Sachez que nous ne nous arrêterons pas s'il n'y a pas de solutions et de mesures extraordinaires pour tous les travailleurs.
Ordonnances judiciaires sur la zone à chaud
La mobilisation des travailleurs répond directement aux décisions judiciaires imposant des fermetures opérationnelles à l'aciérie de Tarente. Le 9 juillet 2026, la Cour d'appel de Milan a rendu le décret numéro 425/2026, ordonnant la suspension complète de la zone à chaud de l'usine dans un délai de 90 jours, fixant la date de fermeture à fin octobre 2026. La cour a fondé cette ordonnance sur deux motifs principaux : la présence de plus de 2 000 tonnes d'amiante à l'intérieur des cowpers et une grave pollution par les particules fines affectant Tarente et Statte. Les administrateurs de l'usine d'Ilva et d'Acciaierie d'Italia ont fait appel de cette décision pour obtenir une suspension de la mesure.
Le décret d'appel a suivi les précédents juridiques établis par les tribunaux européens et nationaux. Le 25 juin 2024, la Cour de justice de l'Union européenne a statué dans l'affaire C-626/22 que les permis d'exploitation industrielle doivent prioriser les évaluations de la santé humaine. Les juges italiens ont ensuite appliqué ce principe le 26 février 2026, lorsque la Cour de Milan a annulé en partie l'autorisation environnementale intégrée de 2025 en raison de plans de décontamination de l'amiante insuffisants.
- La Cour de justice de l'UE statue que les permis industriels ne peuvent ignorer les impacts sur la santé humaine
- La Cour de Milan désapprouve partiellement le permis environnemental 2025 en raison de lacunes dans la décontamination de l'amiante
- La Cour d'appel de Milan décrète la suspension de la zone à chaud dans les 90 jours
- Les syndicats lancent une grève de 24 heures et des barrages routiers sur les axes de transport de Tarente
Menaces de licenciement et négociations gouvernementales
La fermeture ordonnée de la zone à chaud expose environ 2 500 travailleurs sous-traitants à un risque de licenciement collectif.
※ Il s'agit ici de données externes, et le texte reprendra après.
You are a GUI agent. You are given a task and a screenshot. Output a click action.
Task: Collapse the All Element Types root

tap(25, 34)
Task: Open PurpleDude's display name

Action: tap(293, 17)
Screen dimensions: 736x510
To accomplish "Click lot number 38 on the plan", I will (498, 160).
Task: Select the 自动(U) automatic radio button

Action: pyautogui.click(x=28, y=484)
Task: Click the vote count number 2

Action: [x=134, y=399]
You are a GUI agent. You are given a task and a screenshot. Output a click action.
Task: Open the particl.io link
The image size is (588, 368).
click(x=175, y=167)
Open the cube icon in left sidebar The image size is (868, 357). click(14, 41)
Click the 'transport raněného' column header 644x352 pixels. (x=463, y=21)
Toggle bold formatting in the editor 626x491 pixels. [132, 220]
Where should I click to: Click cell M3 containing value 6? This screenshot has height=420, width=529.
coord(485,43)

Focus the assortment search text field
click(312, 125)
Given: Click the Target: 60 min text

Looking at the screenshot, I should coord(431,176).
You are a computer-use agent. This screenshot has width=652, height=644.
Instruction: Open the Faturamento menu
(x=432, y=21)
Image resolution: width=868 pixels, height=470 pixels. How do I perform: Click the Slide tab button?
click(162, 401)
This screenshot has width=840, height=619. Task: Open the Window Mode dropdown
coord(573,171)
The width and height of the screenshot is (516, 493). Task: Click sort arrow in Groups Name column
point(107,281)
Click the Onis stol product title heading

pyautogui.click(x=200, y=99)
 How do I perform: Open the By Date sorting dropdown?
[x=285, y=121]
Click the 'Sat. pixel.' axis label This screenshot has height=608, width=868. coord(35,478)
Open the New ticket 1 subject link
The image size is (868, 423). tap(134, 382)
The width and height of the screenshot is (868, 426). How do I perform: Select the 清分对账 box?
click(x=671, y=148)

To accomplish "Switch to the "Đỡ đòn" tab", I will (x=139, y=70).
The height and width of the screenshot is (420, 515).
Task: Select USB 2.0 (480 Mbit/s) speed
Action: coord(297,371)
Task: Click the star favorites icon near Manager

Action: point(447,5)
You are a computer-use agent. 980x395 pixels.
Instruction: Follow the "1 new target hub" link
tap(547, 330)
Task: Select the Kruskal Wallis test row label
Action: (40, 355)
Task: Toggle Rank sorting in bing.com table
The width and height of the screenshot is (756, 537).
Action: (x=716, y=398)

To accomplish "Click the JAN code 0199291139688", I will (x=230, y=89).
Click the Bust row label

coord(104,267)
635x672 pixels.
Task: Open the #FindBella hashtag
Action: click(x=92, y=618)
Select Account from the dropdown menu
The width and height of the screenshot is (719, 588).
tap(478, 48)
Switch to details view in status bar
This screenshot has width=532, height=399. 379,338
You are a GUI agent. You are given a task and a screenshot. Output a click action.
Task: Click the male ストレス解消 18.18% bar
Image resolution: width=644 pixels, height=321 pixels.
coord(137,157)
Les fédérations syndicales ont réclamé des garanties d'emploi immédiates, des mécanismes de protection des revenus, un gel des procédures de licenciement dans la sous-traitance et une feuille de route pour la transition industrielle. Lors de l'assemblée du lundi matin à Tarente, les délégués syndicaux ont souligné que les autorités ont passé 14 ans sans réaliser les projets de modernisation environnementale nécessaires.
Les juges de Milan, avec cette décision, ont établi de manière permanente que le droit à la santé prime sur tout. Mais il existe un droit que la Constitution prévoit, qui est consacré et qui ne peut absolument pas être ignoré : le droit au travail.
Une réunion de crise entre le gouvernement italien et les délégations syndicales est prévue le mardi 15 septembre au Palazzo Chigi à Rome. Cependant, au dimanche 13 septembre, aucune invitation formelle n'avait été remise aux syndicats ni aux commissaires extraordinaires d'Ilva et d'Acciaierie d'Italia. Les dirigeants syndicaux ont noté que le temps est compté, exigeant une intervention immédiate de l'État pour éviter un chômage de masse dans le district industriel de Tarente.